### Stored items from a collection
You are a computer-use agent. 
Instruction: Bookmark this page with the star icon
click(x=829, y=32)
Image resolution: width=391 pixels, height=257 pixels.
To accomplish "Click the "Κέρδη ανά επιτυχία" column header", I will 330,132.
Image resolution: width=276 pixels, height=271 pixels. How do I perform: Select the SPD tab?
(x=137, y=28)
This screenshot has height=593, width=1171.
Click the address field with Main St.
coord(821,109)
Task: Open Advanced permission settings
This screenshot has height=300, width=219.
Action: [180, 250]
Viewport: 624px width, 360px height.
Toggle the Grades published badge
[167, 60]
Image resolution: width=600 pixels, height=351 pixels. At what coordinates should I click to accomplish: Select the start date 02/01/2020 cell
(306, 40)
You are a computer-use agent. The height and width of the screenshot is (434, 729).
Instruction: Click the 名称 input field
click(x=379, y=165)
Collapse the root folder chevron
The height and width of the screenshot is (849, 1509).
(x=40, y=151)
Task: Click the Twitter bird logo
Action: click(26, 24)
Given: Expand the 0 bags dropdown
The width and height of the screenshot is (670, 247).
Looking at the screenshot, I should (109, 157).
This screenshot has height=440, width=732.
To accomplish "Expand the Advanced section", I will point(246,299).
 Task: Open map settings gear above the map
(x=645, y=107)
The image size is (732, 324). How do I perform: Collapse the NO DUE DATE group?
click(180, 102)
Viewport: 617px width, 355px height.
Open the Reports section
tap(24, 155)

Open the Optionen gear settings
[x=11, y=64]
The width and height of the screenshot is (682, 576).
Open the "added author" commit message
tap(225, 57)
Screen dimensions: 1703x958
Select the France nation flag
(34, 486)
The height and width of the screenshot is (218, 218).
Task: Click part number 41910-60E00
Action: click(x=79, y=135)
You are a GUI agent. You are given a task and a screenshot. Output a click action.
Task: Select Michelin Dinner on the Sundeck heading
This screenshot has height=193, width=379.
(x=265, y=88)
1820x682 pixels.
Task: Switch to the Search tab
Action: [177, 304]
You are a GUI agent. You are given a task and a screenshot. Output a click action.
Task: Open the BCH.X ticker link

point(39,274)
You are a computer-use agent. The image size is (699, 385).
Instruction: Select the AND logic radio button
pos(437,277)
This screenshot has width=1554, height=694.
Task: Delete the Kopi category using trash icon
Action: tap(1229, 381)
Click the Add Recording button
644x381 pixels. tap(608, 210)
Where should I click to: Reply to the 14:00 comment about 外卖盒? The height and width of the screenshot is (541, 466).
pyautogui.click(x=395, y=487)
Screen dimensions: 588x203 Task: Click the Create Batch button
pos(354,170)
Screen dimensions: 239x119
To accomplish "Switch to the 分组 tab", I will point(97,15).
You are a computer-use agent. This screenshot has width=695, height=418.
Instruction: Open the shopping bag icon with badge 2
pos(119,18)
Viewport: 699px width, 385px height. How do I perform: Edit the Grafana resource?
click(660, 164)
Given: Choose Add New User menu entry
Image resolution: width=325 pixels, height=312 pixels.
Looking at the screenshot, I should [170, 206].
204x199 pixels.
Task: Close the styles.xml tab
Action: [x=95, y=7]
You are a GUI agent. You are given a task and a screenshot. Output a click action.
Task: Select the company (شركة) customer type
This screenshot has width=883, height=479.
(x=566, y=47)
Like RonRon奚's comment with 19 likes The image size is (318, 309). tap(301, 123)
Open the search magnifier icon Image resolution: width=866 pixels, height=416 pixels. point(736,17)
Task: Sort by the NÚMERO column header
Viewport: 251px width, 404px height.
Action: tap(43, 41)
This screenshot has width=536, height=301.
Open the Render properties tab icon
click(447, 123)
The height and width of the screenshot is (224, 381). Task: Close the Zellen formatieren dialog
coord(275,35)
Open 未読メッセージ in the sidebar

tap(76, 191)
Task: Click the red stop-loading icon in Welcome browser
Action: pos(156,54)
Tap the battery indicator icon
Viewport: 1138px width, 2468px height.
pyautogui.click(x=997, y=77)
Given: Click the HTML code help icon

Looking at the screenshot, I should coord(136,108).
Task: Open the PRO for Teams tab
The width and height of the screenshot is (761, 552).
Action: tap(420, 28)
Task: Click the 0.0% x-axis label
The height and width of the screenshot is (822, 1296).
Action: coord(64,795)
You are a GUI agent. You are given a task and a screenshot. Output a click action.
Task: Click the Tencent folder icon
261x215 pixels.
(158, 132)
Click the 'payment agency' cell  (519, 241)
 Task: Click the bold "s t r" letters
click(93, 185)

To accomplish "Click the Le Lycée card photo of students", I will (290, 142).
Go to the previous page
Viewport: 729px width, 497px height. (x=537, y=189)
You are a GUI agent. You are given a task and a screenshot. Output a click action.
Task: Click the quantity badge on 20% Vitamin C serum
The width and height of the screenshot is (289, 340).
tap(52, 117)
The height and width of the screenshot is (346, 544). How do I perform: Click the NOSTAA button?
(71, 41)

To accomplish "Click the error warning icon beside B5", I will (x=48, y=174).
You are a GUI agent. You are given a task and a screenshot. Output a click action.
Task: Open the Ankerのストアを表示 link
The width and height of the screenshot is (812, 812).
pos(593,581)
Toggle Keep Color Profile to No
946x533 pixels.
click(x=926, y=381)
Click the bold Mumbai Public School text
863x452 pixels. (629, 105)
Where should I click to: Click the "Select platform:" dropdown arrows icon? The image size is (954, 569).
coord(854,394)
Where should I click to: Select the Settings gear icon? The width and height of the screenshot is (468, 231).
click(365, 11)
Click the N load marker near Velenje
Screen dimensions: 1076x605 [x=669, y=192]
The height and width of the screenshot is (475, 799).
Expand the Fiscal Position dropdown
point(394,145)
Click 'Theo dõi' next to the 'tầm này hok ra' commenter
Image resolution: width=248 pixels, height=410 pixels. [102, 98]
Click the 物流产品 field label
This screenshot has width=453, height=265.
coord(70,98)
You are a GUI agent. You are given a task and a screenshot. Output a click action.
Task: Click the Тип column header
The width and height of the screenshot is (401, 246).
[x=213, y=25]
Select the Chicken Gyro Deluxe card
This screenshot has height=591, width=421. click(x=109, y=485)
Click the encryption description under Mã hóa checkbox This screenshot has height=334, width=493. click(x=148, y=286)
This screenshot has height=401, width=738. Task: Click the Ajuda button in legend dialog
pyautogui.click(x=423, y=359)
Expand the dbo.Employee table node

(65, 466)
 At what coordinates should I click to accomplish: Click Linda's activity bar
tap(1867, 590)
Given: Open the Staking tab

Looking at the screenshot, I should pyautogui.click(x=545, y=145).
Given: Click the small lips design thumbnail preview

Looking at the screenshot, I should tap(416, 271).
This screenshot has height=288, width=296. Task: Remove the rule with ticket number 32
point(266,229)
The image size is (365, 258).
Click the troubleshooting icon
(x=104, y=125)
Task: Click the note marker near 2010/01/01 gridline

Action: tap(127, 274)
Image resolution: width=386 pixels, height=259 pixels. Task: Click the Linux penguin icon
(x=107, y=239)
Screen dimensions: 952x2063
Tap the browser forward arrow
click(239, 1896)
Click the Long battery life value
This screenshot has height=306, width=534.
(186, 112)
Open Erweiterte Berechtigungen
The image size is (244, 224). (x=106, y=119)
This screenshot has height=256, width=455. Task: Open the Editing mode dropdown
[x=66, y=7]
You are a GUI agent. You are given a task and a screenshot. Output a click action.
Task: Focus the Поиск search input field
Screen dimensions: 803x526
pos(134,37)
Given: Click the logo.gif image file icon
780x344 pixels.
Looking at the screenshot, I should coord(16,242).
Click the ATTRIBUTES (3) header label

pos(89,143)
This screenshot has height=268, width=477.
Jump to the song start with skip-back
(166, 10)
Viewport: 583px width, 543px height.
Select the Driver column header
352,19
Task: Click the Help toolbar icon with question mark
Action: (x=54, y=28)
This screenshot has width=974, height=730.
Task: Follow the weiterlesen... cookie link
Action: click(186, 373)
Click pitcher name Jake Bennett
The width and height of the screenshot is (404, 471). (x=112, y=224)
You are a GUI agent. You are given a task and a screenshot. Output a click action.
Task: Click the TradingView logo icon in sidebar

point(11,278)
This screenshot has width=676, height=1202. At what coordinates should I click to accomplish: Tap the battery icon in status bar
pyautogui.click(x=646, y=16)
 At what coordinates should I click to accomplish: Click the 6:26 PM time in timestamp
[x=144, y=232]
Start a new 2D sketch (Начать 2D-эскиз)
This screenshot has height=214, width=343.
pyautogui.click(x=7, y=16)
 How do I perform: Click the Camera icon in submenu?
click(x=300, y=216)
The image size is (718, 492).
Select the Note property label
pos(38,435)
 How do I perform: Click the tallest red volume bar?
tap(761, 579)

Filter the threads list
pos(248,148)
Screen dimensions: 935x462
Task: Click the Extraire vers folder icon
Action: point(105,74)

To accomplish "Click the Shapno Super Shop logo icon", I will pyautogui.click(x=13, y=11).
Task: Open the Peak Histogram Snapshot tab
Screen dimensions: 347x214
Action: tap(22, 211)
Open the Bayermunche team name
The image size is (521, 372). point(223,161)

### Problem requirements
Working through the data above, find every line holding "will" and copy it.

### Response to the exercise
To accomplish "Click the "Κέρδη ανά επιτυχία" column header", I will 330,132.
To accomplish "Expand the Advanced section", I will point(246,299).
To accomplish "Switch to the 分组 tab", I will point(97,15).
To accomplish "Click the Le Lycée card photo of students", I will (290, 142).
To accomplish "Click the error warning icon beside B5", I will (x=48, y=174).
To accomplish "Click the Shapno Super Shop logo icon", I will pyautogui.click(x=13, y=11).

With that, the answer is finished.